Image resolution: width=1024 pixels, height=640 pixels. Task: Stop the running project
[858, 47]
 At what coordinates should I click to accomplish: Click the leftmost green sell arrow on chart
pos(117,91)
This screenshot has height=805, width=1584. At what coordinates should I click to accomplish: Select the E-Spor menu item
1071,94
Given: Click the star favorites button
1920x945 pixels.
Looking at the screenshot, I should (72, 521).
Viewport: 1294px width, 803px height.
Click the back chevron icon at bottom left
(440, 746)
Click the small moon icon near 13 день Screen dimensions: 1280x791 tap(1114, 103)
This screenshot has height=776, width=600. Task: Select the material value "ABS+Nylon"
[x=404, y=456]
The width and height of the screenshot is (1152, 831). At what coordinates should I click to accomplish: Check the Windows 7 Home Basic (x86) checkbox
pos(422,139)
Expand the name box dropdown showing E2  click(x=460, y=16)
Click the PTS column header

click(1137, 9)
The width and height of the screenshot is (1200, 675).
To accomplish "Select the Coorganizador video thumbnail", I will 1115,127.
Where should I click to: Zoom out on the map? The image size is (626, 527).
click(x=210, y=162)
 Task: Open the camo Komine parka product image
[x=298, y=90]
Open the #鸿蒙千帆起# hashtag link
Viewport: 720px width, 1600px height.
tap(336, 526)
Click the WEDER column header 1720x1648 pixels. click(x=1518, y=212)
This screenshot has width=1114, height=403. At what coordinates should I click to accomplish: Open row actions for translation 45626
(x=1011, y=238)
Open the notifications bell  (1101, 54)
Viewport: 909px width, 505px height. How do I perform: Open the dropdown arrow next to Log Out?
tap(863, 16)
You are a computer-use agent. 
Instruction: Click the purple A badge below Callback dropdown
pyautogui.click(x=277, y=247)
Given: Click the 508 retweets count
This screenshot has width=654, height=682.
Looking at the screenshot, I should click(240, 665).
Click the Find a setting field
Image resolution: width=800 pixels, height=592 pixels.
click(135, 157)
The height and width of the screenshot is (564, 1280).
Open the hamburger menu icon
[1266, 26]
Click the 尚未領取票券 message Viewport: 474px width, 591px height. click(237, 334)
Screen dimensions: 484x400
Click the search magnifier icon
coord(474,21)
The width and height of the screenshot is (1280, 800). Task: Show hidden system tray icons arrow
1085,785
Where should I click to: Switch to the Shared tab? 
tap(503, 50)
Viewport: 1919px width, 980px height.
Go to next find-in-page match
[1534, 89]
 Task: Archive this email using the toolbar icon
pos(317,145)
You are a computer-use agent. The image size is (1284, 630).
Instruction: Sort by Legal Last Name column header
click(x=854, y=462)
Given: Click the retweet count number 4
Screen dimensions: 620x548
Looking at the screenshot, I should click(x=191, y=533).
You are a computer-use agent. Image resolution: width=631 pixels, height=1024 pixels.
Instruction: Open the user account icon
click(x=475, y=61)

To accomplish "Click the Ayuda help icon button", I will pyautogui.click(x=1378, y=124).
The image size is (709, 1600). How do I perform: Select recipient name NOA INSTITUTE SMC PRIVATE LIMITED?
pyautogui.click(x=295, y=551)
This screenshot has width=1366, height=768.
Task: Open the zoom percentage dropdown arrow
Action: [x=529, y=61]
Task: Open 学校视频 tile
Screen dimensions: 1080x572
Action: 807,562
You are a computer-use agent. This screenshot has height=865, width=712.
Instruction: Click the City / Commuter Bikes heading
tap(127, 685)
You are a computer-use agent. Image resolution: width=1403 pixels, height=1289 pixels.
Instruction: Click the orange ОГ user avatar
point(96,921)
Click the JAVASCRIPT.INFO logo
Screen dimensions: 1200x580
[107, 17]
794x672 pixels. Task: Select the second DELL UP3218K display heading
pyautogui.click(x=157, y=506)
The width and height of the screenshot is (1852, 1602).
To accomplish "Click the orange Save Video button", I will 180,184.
————
Your task
Beginning with the very first line of the material, please return exactly each line down to and including the one with "Click the Find a setting field".

Result below
Image resolution: width=1024 pixels, height=640 pixels. Task: Stop the running project
[858, 47]
 At what coordinates should I click to accomplish: Click the leftmost green sell arrow on chart
pos(117,91)
This screenshot has height=805, width=1584. At what coordinates should I click to accomplish: Select the E-Spor menu item
1071,94
Given: Click the star favorites button
1920x945 pixels.
Looking at the screenshot, I should (72, 521).
Viewport: 1294px width, 803px height.
Click the back chevron icon at bottom left
(440, 746)
Click the small moon icon near 13 день Screen dimensions: 1280x791 tap(1114, 103)
This screenshot has height=776, width=600. Task: Select the material value "ABS+Nylon"
[x=404, y=456]
The width and height of the screenshot is (1152, 831). At what coordinates should I click to accomplish: Check the Windows 7 Home Basic (x86) checkbox
pos(422,139)
Expand the name box dropdown showing E2  click(x=460, y=16)
Click the PTS column header

click(1137, 9)
The width and height of the screenshot is (1200, 675).
To accomplish "Select the Coorganizador video thumbnail", I will 1115,127.
Where should I click to: Zoom out on the map? The image size is (626, 527).
click(x=210, y=162)
 Task: Open the camo Komine parka product image
[x=298, y=90]
Open the #鸿蒙千帆起# hashtag link
Viewport: 720px width, 1600px height.
tap(336, 526)
Click the WEDER column header 1720x1648 pixels. click(x=1518, y=212)
This screenshot has width=1114, height=403. At what coordinates should I click to accomplish: Open row actions for translation 45626
(x=1011, y=238)
Open the notifications bell  (1101, 54)
Viewport: 909px width, 505px height. How do I perform: Open the dropdown arrow next to Log Out?
tap(863, 16)
You are a computer-use agent. 
Instruction: Click the purple A badge below Callback dropdown
pyautogui.click(x=277, y=247)
Given: Click the 508 retweets count
This screenshot has width=654, height=682.
Looking at the screenshot, I should click(240, 665).
Click the Find a setting field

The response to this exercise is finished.